At the center of the decision are bank documents linked to accounts connected to NMC entities. These include internal transaction records, compliance reviews, and reports filed with regulators about potentially unusual activity. Such material is usually not shared in civil court cases.
The ADGM court relied on recent changes to the UAE’s anti-money-laundering laws. Under these updates, courts can, in specific situations, order banks to share internal records during insolvency proceedings, especially when recovery efforts are involved. Earlier rules treated these records as strictly confidential.
NMC Health entered administration in 2020 after it disclosed more than $4 billion in previously undisclosed debt, triggering one of the UAE’s largest corporate collapses.
Since then, administrators and creditors have been trying to trace how money moved through the group, which lenders were involved, and how financing arrangements were structured. Bank of Baroda features in some of these disputes because it was among the banks linked to NMC’s borrowing.
Under the ADGM ruling, NMC’s administrators can ask for bank records that may show how transactions were handled, whether unusual activity was flagged, and what steps the bank took at the time.
The judge said such documents could be useful even if they show that no suspicious transaction reports were filed. In his view, that information could still help the court assess how the bank handled NMC-related accounts.

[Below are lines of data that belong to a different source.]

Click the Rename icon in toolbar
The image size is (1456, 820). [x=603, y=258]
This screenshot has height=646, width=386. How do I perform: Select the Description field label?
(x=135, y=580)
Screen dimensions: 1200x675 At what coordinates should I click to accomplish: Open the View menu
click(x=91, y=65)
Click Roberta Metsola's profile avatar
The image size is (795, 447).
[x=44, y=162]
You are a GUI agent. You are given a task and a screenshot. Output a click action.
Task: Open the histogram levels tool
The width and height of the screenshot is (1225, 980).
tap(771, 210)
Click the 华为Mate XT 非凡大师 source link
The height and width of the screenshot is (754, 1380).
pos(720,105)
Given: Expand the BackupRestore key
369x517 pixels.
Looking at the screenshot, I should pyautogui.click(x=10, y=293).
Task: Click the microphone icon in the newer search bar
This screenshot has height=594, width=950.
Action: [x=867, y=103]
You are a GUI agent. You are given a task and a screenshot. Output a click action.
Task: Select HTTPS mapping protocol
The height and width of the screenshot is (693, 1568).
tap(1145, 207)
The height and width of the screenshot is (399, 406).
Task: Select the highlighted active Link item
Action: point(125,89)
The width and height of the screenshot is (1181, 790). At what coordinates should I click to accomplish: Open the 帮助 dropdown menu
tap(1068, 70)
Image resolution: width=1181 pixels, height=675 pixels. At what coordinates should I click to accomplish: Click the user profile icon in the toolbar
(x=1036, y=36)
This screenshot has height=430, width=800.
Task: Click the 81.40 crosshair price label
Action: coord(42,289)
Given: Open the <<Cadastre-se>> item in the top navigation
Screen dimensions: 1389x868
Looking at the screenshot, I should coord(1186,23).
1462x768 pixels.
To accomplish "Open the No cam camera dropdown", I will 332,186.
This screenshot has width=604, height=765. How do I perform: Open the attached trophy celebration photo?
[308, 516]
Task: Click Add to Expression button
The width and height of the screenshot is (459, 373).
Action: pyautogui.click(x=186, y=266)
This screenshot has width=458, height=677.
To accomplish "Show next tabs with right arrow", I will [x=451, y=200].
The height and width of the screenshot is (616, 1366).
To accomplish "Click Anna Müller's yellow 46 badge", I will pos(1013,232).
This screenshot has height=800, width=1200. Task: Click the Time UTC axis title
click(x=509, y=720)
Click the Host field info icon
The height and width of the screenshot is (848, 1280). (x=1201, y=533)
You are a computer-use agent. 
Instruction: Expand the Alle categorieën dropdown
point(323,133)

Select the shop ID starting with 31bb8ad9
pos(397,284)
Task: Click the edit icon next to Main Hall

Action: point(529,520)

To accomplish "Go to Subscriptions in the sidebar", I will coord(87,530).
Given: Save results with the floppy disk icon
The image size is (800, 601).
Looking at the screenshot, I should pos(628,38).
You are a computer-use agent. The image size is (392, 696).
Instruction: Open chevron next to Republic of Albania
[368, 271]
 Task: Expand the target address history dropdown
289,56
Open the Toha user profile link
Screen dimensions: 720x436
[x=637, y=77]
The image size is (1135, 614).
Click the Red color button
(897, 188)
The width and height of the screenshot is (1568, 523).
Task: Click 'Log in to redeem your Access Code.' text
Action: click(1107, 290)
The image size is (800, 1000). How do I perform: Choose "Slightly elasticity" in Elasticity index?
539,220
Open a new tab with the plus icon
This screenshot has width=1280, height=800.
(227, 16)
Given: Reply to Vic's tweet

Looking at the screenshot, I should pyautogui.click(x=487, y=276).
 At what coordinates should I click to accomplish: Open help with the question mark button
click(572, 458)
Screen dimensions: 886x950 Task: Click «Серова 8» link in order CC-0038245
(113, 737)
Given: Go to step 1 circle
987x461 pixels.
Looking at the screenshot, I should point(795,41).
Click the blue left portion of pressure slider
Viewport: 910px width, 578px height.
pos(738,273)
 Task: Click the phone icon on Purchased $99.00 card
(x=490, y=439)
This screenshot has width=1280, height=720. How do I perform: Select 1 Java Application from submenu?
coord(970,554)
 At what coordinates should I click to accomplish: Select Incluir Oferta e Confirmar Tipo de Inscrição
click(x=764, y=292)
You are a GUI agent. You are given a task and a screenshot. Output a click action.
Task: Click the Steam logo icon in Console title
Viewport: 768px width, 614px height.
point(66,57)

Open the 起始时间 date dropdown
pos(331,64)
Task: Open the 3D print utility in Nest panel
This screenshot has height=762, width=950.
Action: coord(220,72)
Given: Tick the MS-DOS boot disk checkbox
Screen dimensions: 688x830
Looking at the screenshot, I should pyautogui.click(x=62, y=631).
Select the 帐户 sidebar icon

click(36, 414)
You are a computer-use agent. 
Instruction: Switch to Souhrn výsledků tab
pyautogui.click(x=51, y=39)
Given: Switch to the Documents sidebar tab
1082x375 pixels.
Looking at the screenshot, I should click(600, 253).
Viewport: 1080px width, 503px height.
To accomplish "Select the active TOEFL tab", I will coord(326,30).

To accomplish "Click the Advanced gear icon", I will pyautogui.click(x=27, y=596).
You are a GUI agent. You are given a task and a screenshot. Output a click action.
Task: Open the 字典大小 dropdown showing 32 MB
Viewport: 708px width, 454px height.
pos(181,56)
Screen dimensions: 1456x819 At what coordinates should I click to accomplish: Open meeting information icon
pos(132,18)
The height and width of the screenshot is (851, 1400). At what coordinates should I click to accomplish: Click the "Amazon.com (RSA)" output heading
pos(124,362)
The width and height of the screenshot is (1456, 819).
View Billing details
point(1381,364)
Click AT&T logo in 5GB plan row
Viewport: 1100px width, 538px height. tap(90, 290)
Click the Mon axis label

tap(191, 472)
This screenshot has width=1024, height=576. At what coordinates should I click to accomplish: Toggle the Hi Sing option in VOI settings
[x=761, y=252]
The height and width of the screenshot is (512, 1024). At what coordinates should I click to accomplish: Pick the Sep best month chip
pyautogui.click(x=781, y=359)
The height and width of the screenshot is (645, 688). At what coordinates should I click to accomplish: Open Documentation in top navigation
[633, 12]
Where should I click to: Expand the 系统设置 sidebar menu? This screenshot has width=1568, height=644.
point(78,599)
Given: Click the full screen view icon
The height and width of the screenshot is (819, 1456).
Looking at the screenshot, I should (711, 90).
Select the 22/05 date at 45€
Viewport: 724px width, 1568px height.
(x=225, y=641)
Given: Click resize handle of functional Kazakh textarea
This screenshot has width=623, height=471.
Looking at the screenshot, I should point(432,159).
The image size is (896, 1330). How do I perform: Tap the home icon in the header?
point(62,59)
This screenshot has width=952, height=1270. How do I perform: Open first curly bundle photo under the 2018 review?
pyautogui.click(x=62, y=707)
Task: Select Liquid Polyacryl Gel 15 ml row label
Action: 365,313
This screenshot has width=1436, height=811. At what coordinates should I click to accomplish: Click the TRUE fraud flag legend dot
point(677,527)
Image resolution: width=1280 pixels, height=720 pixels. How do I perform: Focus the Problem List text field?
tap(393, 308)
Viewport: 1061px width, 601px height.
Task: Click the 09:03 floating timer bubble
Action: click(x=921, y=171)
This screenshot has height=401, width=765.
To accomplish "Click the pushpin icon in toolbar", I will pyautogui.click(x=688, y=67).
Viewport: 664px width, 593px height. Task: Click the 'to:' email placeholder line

The ADGM ruling comes as Shetty faces multiple legal battles linked to NMC’s collapse.
In October, a Dubai International Financial Centre (DIFC) court ordered Shetty to pay about $46 million to State Bank of India (SBI). The court found that he had repeatedly given false evidence about signing a personal guarantee for a $50 million loan granted to NMC Healthcare in 2018.
The judge described Shetty’s testimony as misleading and inconsistent. The court accepted evidence from the bank, including witness testimony, emails, and photographs, showing that the guarantee was signed in the UAE.
That DIFC ruling was part of wider efforts by creditors to recover losses tied to NMC’s hidden debt. Claims linked to the group are ongoing in several jurisdictions. Shetty has said he was misled by former executives and has denied responsibility for the undisclosed borrowings.
The ADGM decision adds another layer to these proceedings by allowing closer examination of bank-related records linked to NMC’s financing.
The ruling does not automatically release any documents. It allows NMC’s administrators to apply for specific records.
Each request will still need court approval, and Bank of Baroda or other parties can challenge the scope or relevance of what is being sought.
The judge also noted that safeguards may apply. UAE authorities could object to disclosure if it risks interfering with ongoing regulatory or law-enforcement investigations.
Beyond the NMC case, the decision highlights how UAE courts are applying updated anti-money-laundering laws in large insolvency disputes.
It shows that banking confidentiality may not always block disclosure when courts are overseeing recovery efforts after major corporate failures.
For Shetty, lenders, administrators, and others involved, the ruling means that more internal financial records could become part of the legal process as courts continue to examine how NMC’s debts were built up and who was responsible for key decisions.